Azure Relational and Non-Relational Data Services
Relational databases: Azure SQL Database (managed SQL Server, PaaS — elastic scale, built-in HA), Azure SQL Managed Instance (near-100% SQL Server compatibility — for complex migrations), Azure Database for PostgreSQL and MySQL (open-source managed relational databases). Relational concepts: normalisation (eliminate redundancy — 1NF, 2NF, 3NF), primary and foreign keys (enforce referential integrity), ACID transactions (Atomicity, Consistency, Isolation, Durability — guarantee data integrity). Non-relational (NoSQL) databases: Azure Cosmos DB (globally distributed, multiple APIs: NoSQL for documents, MongoDB, Cassandra, Gremlin, Table), Azure Cache for Redis (in-memory key-value), Azure Table Storage (simple NoSQL key-value). NoSQL trade-offs: flexible schema, horizontal scale, high availability — at the cost of reduced consistency guarantees (eventual consistency in distributed scenarios).
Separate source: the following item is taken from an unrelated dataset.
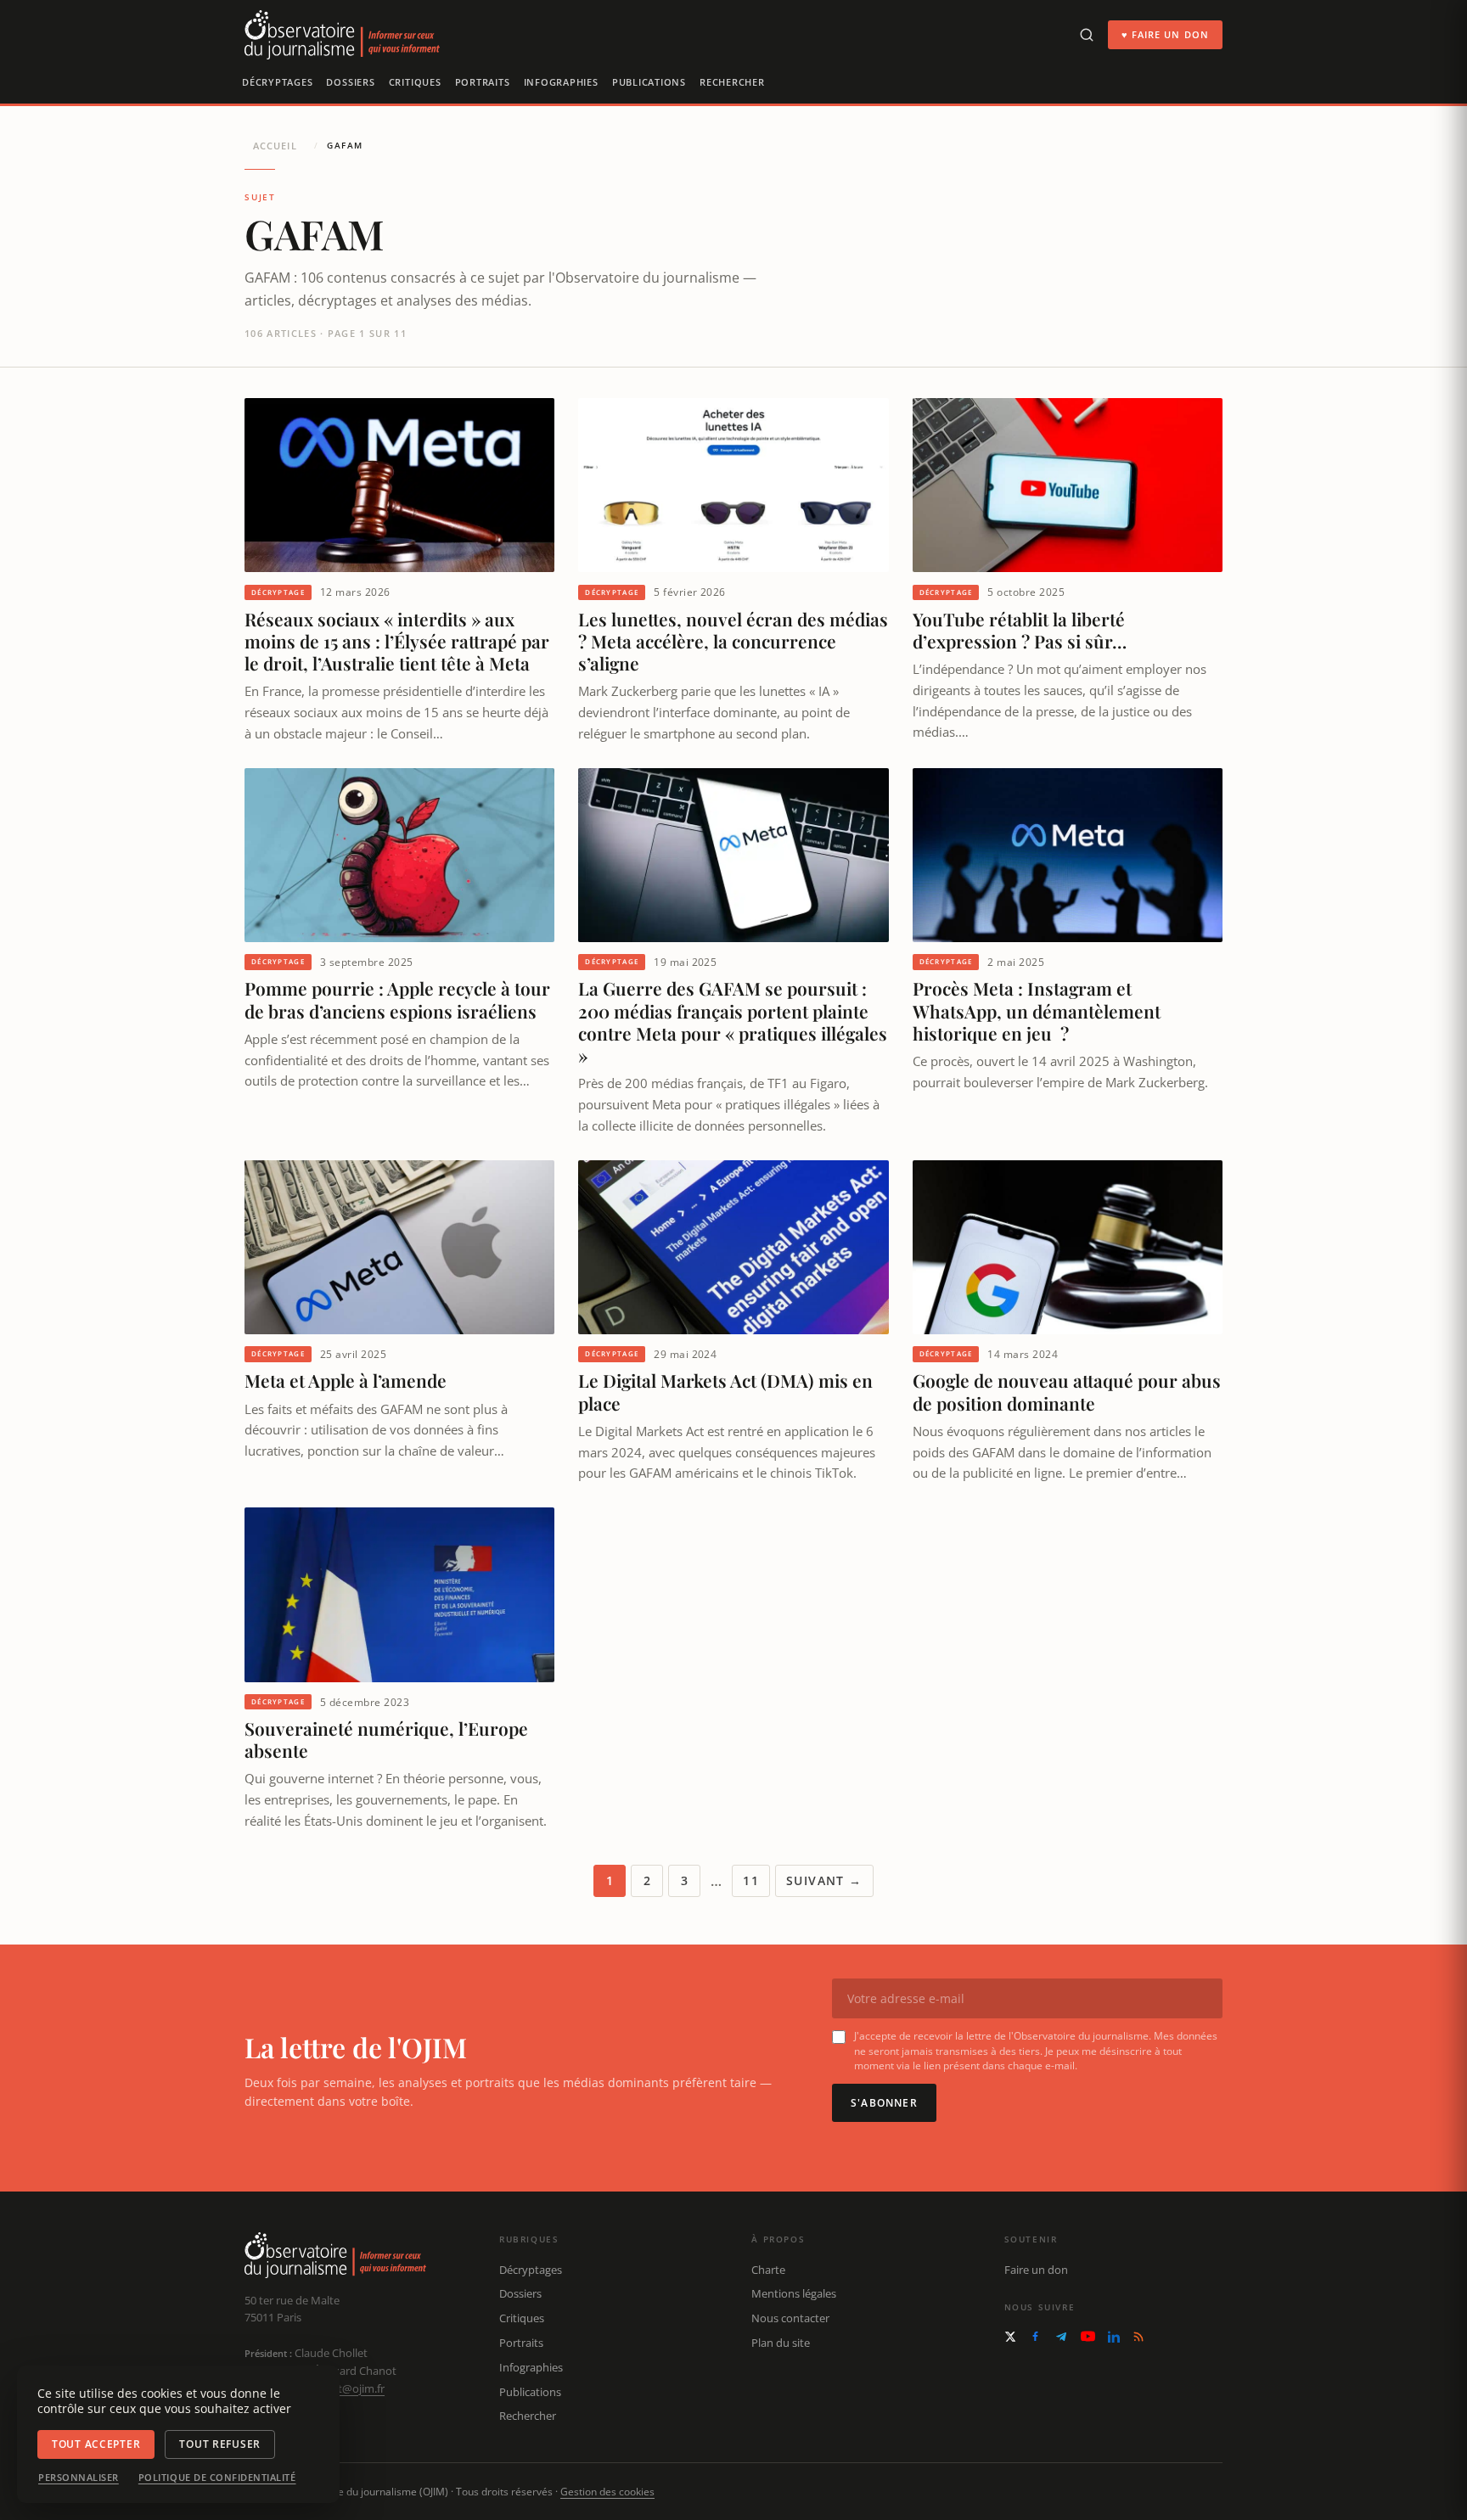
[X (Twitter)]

Azure Blob Storage: for unstructured data (images, videos, documents, backups). Data Lake Storage Gen2: hierarchical namespace over Blob for big data analytics workloads.
Analytics and Visualisation on Azure
Azure analytics services for DP-900: Azure Synapse Analytics (unified analytics platform — SQL, Spark, pipelines, Power BI integration in one workspace), Azure Databricks (Apache Spark-based analytics and ML — collaborative notebooks, MLflow for ML lifecycle management), Power BI (business intelligence and data visualisation — datasets, reports, dashboards, published to Power BI Service). Power BI components: Power BI Desktop (report authoring tool), Power BI Service (cloud publishing and sharing), Power BI Mobile (view on mobile devices). Report vs dashboard: reports are multi-page interactive documents; dashboards are single-page tiles pinned from reports — dashboards give a high-level view. Real-time analytics: Event Hubs ingests streaming data, Stream Analytics processes in-flight data with SQL-like queries, Power BI real-time streaming datasets display live data. Batch analytics: Azure Data Factory orchestrates data movement, Synapse Analytics queries the data, Power BI reports the results.